Especial Verde

Vida útil para el plástico inútil

La limpieza de las playas en la temporada 2018-2019 dejó 3,8 toneladas de residuos. De ellos, más de una tonelada es plástico. Gran parte de esa basura está en un depósito en Quilicura esperando un destino. A continuación, algunas ideas: iniciativas que están haciendo algo útil y bien diseñado con plástico desechado.


Anteojos Karün: todo entra por la vista

Thomas Kimber recuerda que cuando estaba en segundo año de Ingeniería Comercial, sus profesores le enseñaban que el objetivo de las empresas es maximizar el retorno a los accionistas y que la economía se basa en el egoísmo del ser humano. En las pruebas, él respondía que no estaba de acuerdo con eso. Como lo estaba pasando mal, decidió dejar la universidad y emprender, convencido de que podía demostrar que era posible un modelo diferente de empresa y de sociedad. Inspirado por su madre fotógrafa, quien lo llevó varias veces el sur, puso su foco en la naturaleza.

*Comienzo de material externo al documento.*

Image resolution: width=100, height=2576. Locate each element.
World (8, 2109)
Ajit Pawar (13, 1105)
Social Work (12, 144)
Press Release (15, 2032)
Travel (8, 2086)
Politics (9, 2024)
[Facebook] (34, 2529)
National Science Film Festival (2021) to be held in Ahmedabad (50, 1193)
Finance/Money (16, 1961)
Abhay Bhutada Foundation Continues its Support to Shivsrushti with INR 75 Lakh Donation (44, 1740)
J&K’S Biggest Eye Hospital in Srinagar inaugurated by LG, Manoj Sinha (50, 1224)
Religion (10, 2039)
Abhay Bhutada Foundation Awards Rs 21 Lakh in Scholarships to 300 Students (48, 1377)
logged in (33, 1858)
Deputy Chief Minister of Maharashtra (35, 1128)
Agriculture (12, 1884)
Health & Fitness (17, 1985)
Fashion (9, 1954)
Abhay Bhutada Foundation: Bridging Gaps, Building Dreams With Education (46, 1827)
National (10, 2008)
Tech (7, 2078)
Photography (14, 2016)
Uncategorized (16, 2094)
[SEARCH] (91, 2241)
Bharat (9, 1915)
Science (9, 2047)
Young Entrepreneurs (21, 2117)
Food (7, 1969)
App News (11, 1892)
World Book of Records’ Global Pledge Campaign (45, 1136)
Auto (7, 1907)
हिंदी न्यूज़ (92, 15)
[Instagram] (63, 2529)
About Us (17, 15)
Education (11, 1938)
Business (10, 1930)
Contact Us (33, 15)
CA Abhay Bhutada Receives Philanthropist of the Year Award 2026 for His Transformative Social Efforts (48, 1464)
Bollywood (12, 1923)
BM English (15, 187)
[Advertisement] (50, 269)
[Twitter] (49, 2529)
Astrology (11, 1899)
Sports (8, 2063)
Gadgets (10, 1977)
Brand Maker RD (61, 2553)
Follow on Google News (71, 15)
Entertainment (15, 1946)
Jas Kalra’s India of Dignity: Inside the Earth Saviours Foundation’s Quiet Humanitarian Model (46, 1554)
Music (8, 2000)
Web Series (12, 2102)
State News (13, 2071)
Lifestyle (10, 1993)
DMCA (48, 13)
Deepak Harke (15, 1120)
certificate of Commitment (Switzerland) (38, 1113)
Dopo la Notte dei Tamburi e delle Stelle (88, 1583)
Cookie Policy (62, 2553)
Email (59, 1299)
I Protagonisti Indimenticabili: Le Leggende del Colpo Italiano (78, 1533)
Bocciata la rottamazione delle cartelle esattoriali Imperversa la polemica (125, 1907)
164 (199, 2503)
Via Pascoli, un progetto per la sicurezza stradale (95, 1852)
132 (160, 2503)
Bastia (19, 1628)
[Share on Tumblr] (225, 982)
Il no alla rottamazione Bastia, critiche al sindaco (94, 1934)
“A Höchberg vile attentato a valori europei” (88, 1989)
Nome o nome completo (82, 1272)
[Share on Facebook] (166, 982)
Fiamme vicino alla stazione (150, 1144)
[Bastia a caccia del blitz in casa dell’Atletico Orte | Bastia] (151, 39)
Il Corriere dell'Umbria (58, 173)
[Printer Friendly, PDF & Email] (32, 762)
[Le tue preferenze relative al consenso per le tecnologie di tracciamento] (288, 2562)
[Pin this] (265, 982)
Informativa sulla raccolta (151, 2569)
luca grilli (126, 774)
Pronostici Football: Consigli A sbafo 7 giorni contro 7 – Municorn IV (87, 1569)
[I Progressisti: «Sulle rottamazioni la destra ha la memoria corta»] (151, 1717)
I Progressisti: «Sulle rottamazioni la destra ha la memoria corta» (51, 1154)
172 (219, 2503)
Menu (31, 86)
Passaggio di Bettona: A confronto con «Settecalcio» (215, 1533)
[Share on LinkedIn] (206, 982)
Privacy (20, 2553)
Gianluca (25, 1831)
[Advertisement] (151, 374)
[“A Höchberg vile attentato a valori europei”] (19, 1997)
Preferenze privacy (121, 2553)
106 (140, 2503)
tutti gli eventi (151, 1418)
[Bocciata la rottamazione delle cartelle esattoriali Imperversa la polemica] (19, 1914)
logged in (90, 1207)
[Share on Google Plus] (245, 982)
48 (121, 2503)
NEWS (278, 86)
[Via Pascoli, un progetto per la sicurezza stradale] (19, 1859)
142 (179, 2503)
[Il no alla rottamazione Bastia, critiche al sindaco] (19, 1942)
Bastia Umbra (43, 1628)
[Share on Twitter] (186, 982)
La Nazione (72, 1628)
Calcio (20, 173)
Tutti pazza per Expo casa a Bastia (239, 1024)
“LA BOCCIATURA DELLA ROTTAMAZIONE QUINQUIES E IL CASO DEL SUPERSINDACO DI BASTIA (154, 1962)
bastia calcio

“Ha sido un camino súper largo y duro. Estuve al borde la quiebra tres veces, sin plata ni para pagar los sueldos, y hospitalizado por estrés”, cuenta. Después de experimentar el éxito y el fracaso, hoy está disfrutando el presente con sus anteojos Karün (“ser naturaleza”, en mapudungun). “Quise incursionar en la industria de la moda porque es la tercera más contaminante. Los anteojos es lo primero que ves de la gente, entonces el mensaje es inmediato”, dice. Kimber agrega que su motivación es que la gente reflexione sobre “cómo sería el mundo si todos entendiéramos que somos naturaleza”. Karün tiene dos líneas de anteojos: una con madera nativa de la Patagonia y otra con redes de pesca reutilizadas. Esta última línea se llama Pacific y los desechos fueron recogidos en el estuario de Reloncaví, en Cochamó. Ahí vive Pedro Rubio (52), recolector que trabaja con Karün.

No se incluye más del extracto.